It is no secret among local political operatives that Erie County Republican Party Chairman Nick Langworthy has been accepting ‘outside income’ that his critics say “profoundly corrupts the Republican nominating process, seemingly constituting honest services fraud.” The activists want Langworthy’s income to be investigated to determine whether he is selling the Republican nomination in exchange for political work.
Langworthy describes himself as a “political professional” who performs a range of work for candidates running for various public offices: like the design of direct mail or the production of political commercials, for instance. He is widely thought to be a partner in a limited liability company with Chris Grant, the Chief of Staff of Congressman Chris Collins.
In the last two gubernatorial election cycles, he has failed to advance any candidates from Western New York to the statewide ticket — a subject of deep offense inside the party organization. Even his closest political allies suspect that’s because Langworthy’s firm was landing work from monied downstate candidates who, they allege, “effectively bought the nomination.”

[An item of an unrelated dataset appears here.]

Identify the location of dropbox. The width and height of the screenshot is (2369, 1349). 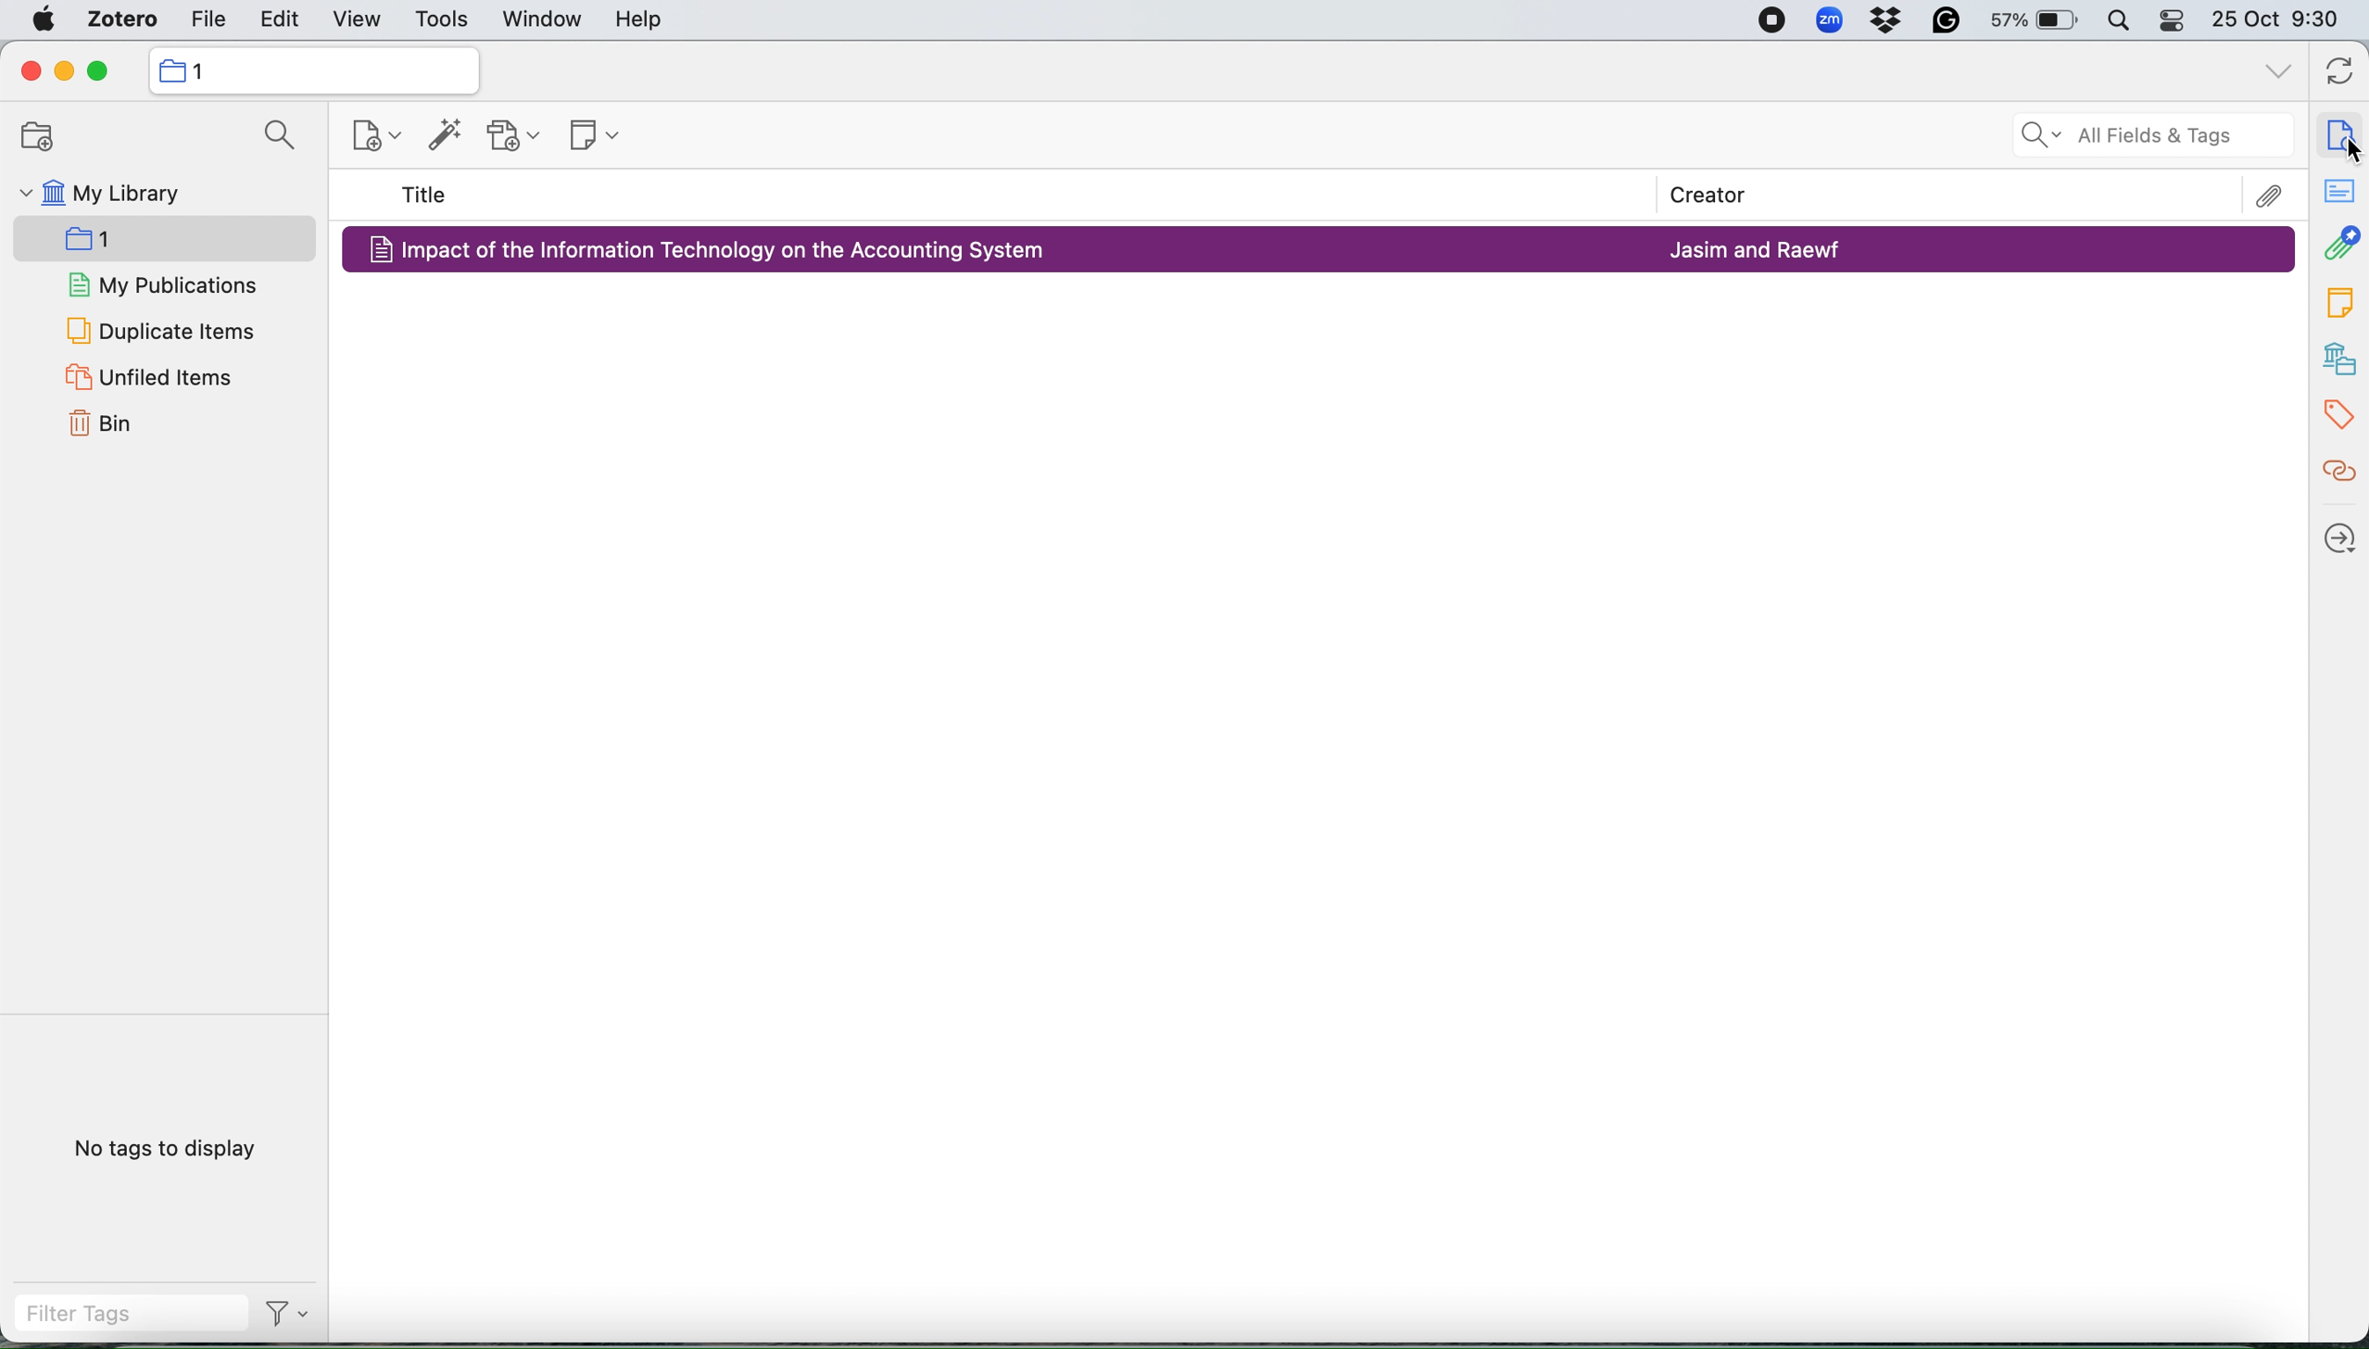
(1891, 22).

The critics point to the gubernatorial candidacy of Joel Giambra, the two-term Republican County Executive, which was systematically undermined by Langworthy’s personal lobbying of County Chairmen and party officials. They wonder why Langworthy would work so aggressively against any Western New York Republican, in a state where the region’s interests are not well represented at the state level.
When Giambra offered to forgo a Reform Party bid for governor, instead opting to pursue the Republican nomination for State Comptroller — rather than helping to bring the party together, Langworthy disparaged Giambra in the The Buffalo News. Observers suspect that Langworthy’s firm is being contracted by Jonathan Trichter, the professional political operative who is a registered Democrat from Brooklyn and planning to seek the GOP nomination for Comptroller at the party convention next week.
“Western New York hasn’t had a Republican on the statewide ticket in the last two cycles, because Nick is too busy selling himself to whichever Manhattanite can pony up the cash,” one operative explains. “Republican voters in Erie County are being defrauded of the honest services of a party chairman — who is expected to run the party fairly, and to nominate candidates without regard to their willingness to do business with the party chairman on the side.”
This year Langworthy has been aggressively supportive of Chele Fahey, a Manhattan attorney challenging United States Senator Kirstin Gillibrand. It will be unclear how much work Langworthy may be doing for Ms. Fahey or Mr. Trichter until campaign finance filings are made public in July.
Honest Services Fraud
Honest services fraud is a crime defined in 18 U.S.C. § 1346 (the federal mail and wire fraud statute). The statute has been applied by federal prosecutors in cases of public corruption as well as in cases in which private individuals breached a fiduciary duty to another. In the former, the courts have been divided on the question of whether a state law violation is necessary for honest services fraud to have occurred. In the latter, the courts have taken differing approaches to determining whether a private individual has committed honest services fraud—a test based on reasonably foreseeable economic harm and a test based on materiality.
The statute, which has been a target of criticism, was given a narrow construction by the Supreme Court of the United States in the case of Skilling v. United States (2010). In order to avoid finding the statute to be unconstitutionally vague, the Court interpreted the statute to only cover “fraudulent schemes to deprive another of honest services through bribes or kickbacks supplied by a third party who ha[s] not been deceived”.
Honest services fraud is generally more easily proven in the public sphere than in the private, because honest services fraud by public officials can include most unethical conduct, whereas honest services fraud by private individuals only includes some unethical conduct. Federal courts have generally recognized two main areas of public-sector honest service fraud: bribery (direct or indirect), where a public official was paid in some way for a particular decision or action, and failure to disclose a conflict of interest, resulting in personal gain.